That, again, comes back to in the cloud, you just have to accept that you have really no control over when the infrastructure is unreliable. That’s a big difference in the mindset when you actually develop that, we cannot trust anything here, so we just have to develop our applications with this acknowledgement that failure is going to happen at any place, wherever you are. This mindset maybe also fosters that you start to compartmentalize, split your application into smaller units that you can easily control. In that way, the actual environment and the nature of it fosters a way of splitting up your application in smaller domains where you have better control of failures. I think again, it’s coming back to the cloud just being unreliable, and that should guide the way you’re actually implementing your services.
Resilience at the Application Layer
Losio: I saw, you mentioned twice that we should really consider the cloud as not unreliable, but in the sense that, yes, we should always suspect that it might fail. Building an application layer on top of it, thinking that behind, everything can fail. Then we’ll come to Salt Lake City, because I feel there’s some connection. I see really as a challenge, the aspect to, ideally, I would like to build my application, and I would like to keep the cloud out of the scope. I don’t want to deal with IT. I don’t want to deal with what’s running behind. How can you do it really at the application layer? How can I really try to assume that everything is failing?
Grygleski: I think it is very true. Because now with systems deployed on the cloud, and we’re relying on some infrastructural support, managed service, for example, that is a problem of my vendor doing things for us. On the other hand, I think the application itself, we probably have new sets of criteria we need to think of. We now have this dependency. We have to think of the dependency. There could be something that won’t work on the dependency side. How do we address, or be prepared for that dependency type of failure that’s caused by things that are underneath on the cloud provider side? I think those are the kind of things, on an application side.
I’m a bank, I’m depending on the cloud set of services to do things. It just requires a new set of thinking to handle that. I haven’t done that. I cannot speak exactly. If I’m just thinking what I should be thinking of, then it would be, I’m doing systems, applications, I need to think of all those things. Plus, to me too, we can think of also the technical side, something could go wrong. I’m also thinking scalability, for example, those kinds of situations in which, let’s say I’m doing an e-commerce system, selling flowers, and then it’s Valentine’s Day, we’re going to get a spike. We need to worry about elasticity, those things.
I think, in terms of your application, you also have to think of the usage side, how it would be impacting the volume. Is it going to cause stress to your system on certain days? Or maybe like, some things, it could be a lot of IoT devices, and maybe you’re measuring weather element, it might change during the winter time when it’s real cold. Maybe like on a train system, the switch won’t work. In Chicago area, we get minus 30 degrees Celsius, and things like that. Those kinds of things, I think we also have to think of, besides just assuming, ok, the systems would fail. There could be weather element, usage patterns, and different times we also need to be thinking of, how do we handle it at certain times of day, of the year, something like that as well?

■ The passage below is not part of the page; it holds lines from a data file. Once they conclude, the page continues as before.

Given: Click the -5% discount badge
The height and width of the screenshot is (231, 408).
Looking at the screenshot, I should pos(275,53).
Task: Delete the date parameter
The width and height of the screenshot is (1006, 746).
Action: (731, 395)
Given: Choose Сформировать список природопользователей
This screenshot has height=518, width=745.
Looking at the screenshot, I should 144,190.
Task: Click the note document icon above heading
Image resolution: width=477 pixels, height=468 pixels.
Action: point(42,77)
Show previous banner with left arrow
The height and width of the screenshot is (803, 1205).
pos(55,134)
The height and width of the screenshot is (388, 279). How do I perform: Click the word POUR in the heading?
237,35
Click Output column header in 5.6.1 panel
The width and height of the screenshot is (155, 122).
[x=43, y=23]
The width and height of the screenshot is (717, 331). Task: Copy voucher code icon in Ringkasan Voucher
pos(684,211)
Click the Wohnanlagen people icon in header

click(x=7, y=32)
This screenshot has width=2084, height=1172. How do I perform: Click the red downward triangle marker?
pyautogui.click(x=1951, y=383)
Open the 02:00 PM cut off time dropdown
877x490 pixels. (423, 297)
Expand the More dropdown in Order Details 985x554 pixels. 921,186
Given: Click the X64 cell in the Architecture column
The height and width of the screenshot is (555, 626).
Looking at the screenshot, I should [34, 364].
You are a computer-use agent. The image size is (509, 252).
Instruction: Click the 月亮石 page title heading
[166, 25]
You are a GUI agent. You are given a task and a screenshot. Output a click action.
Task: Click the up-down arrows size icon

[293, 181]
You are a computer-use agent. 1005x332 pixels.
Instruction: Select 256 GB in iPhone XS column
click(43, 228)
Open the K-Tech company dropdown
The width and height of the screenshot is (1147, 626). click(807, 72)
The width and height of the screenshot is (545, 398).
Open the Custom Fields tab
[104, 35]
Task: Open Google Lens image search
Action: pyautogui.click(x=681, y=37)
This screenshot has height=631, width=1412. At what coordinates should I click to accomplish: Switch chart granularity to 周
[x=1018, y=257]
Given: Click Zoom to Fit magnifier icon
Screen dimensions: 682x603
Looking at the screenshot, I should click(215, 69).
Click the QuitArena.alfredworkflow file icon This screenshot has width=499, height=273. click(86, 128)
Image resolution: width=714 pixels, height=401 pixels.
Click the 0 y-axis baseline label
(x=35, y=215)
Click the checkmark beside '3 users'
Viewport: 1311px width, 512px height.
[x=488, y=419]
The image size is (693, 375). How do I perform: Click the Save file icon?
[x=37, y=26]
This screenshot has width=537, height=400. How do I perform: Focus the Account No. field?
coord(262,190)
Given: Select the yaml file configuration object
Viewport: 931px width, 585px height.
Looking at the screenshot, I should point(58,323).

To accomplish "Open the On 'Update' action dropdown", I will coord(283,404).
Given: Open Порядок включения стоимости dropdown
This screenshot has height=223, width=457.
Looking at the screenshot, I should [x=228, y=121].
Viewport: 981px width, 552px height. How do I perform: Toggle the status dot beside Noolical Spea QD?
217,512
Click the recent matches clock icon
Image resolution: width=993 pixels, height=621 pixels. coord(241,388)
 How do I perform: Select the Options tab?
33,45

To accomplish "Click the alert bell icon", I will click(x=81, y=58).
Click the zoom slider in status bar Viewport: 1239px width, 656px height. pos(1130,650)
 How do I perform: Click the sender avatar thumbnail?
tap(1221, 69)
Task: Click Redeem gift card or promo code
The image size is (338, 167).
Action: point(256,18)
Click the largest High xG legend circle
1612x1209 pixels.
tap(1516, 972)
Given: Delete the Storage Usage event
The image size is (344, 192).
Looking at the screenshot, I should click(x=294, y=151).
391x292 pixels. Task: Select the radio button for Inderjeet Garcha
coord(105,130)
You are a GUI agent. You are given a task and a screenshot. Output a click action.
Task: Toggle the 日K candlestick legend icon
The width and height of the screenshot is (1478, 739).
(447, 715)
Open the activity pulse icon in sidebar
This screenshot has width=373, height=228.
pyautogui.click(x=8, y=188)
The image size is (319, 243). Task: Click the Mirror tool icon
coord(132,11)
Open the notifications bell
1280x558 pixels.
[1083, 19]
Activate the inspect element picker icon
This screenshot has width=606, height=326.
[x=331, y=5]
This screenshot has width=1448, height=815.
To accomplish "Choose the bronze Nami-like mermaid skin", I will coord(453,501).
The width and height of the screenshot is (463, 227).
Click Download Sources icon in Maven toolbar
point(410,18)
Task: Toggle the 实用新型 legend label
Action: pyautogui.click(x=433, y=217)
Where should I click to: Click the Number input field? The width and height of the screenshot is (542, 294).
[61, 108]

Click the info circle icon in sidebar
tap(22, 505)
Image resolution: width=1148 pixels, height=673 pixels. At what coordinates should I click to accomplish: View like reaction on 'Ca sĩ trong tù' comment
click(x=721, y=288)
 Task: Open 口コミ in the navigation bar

Rethinking How Systems are Built
Losio: Let’s say I’m a lazy developer, that I want to build my Tomcat web application, and I have that bit old attitude to say, ok, my application scales, someone else can take care of that on the cloud, either Auto Scaling group containers, whatever. It’s not really my focus, thinking about sharding, elasticity, whatever else. I’m building my web application. What’s wrong with that approach, and how can I change that approach?
Bonér: It’s a question that I’ve been getting less recently, but a lot in the beginning of Docker and Kubernetes, that the ecosystem around cloud in general, everything that we get from the cloud providers, but also the whole ecosystem around Kubernetes is extremely rich. There are products for almost anything. I feel like, sometimes all these richness can really come at a price. That we are drowning in complexity. It can be really hard to know which of all these great products on the CNCF website, or wherever you get your tools, are the right ones for my job? How do I use them first, individually. How do I use them together, building a single, cohesive system and so on. It’s usually very hard to be able to guarantee resilience and things like elasticity and so on in a composed system. Because things usually fail at the boundaries, where you delegate data or responsibilities between different things.
I’ve learned that the infrastructure and Kubernetes and all these tools as infrastructure as well, even though they do an extremely good job, they’re just half of the story. The other half of the story is what we’ve talked about so far here, that you need to rethink how you build systems. You can’t bring over old habits, ways of thinking, best practices from the old way of building things, from the monolith. The infrastructure and the application layer need to work in concert. More, I think, can benefit from actually being brought into the application stack itself, instead of delegating it down. Because up in the application stack, you have more control as a developer, you know what’s best for your application. You know the semantics that you want to maintain. You know what kind of guarantees are very important here, but less important here. You don’t need to maintain the highest level of guarantees for everything, because that’s also very wasteful.
All of these things get easier if you bring them into the application yourself. One analogy that I’ve been using in some articles and so on is that, Kubernetes is really good at managing, orchestrating, and scaling, and all of these things, empty boxes, but, of course, it matters equally much what you put inside the boxes. Just scaling and making available empty boxes, that doesn’t get you anywhere. Also, think what you put inside, and don’t just put inside old things, old habits, old tools, old best practices and so on. Try to see it as one cohesive, single system, as they’re working in concert between the layers.
Losio: I’m curious to see if there’s the same feeling from the serverless side, if you have a different approach on that, or if you actually share the same feeling about how to deal between the dichotomy of, I’m a developer, I don’t care about what’s running around as long as I run my Tomcat web app, or my lambda function that scales alone.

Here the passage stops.